The one thing in life that you can count on is that things change. Some changes are planned, others are unexpected. Over the course of my life, I’ve found that most, if not all changes, have been for the better, even when it sometimes didn’t feel that way while I was going through the inevitable upheaval change brings. But I’m having a hard time looking at one of the most recent changes in my life as something positive. Last month, one of my closest friends moved all the way to the other side of the country.
This friend is one of my “go to” friends. You know what I mean: The kind of friend you share good news with before you tell anyone else. The kind of friend who is always there for you when you need help. The kind of friend who totally gets you. For nine years, we’ve shared all of the ups and downs in our lives, with weekly coffee dates, lunches or dinners.
When she broke the news to me, I wanted to be happy for her. She is following her bliss: she is moving to a beautiful part of the country that makes her soul sing. She will start a new business in the profession she loves. Her family is excited – even her teenage kids are happy about the move. But as much as I wanted to be the good, supportive friend, when she told me she was moving, I felt like my heart was breaking into a million pieces.
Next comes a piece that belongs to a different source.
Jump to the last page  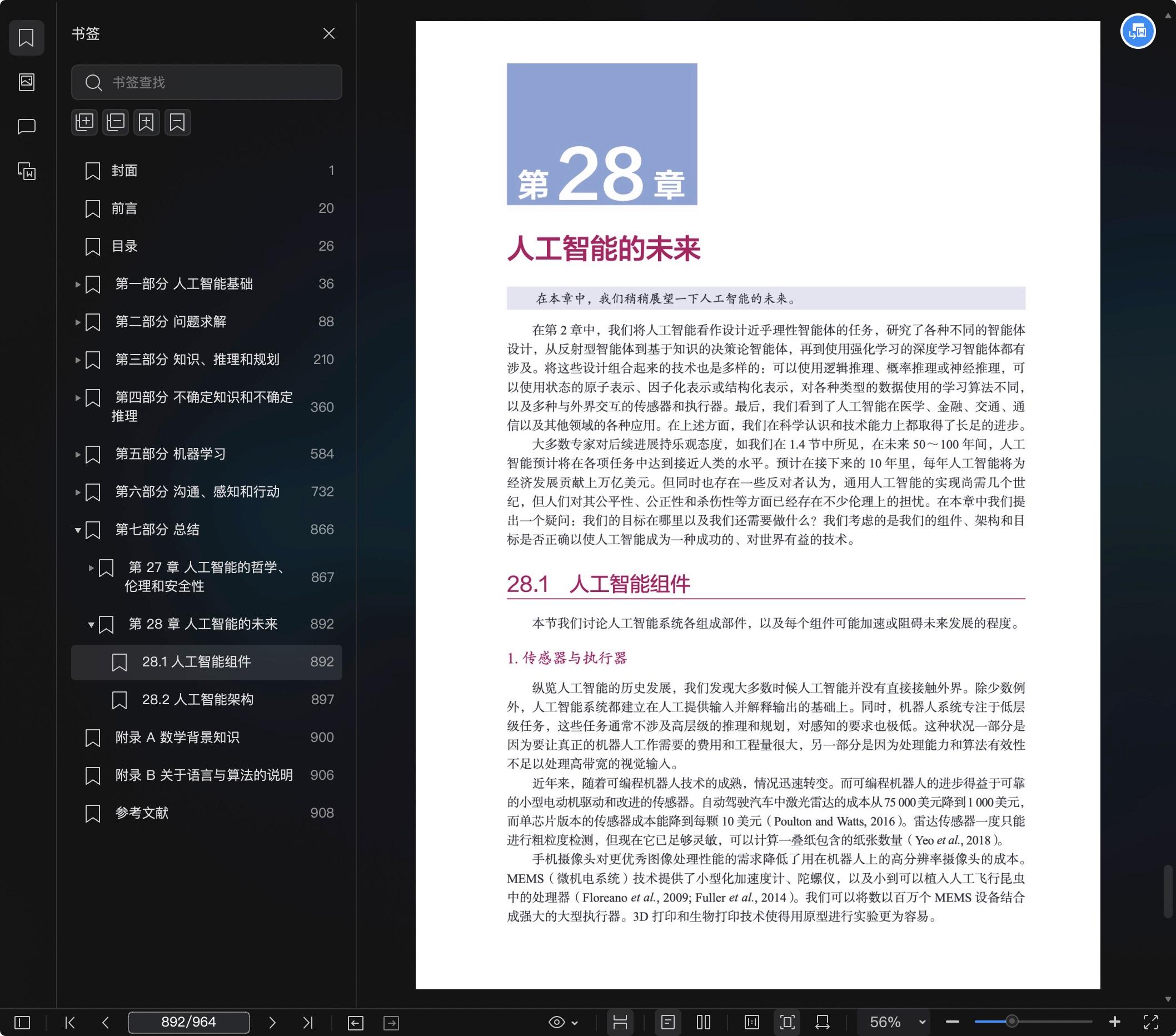(308, 1022)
Don’t get me wrong. I know our friendship will endure. Friends of the heart remain friends forever. We will always be an important part of each others’ lives. But instead of sitting down over coffee at our favorite outdoor meeting place, or, during the colder months, at my house, we’ll have to make do with Skype for our coffee dates. We’ll text, email and Facebook. Thank God for technology – even though it’s not the same as being together in person, it makes staying in touch so much easier than it used to be.
As much as I generally try to embrace change, with this experience I feel much like a cat. Cats don’t like to have their lives turned upside down. They balk at having their routines disrupted, and it takes time for them to adjust.
I know she and I will figure things out, and reach a “new normal” in our friendship. I’ll spend more time with my other friends. I’ll make new friends. And so will she. And when we visit each other, after being separated by more miles than I can bear right now, it will be like no time has passed at all, and we’ll pick up right where we left off. Because that’s what friends of the heart do.
And in the meantime, Allegra and Ruby will have to put up with some extra hugs from me. They’ve been doing a wonderful job helping mom to not be so sad.
Have you experienced a close friend moving away, or have you been the one who moved? How did you cope?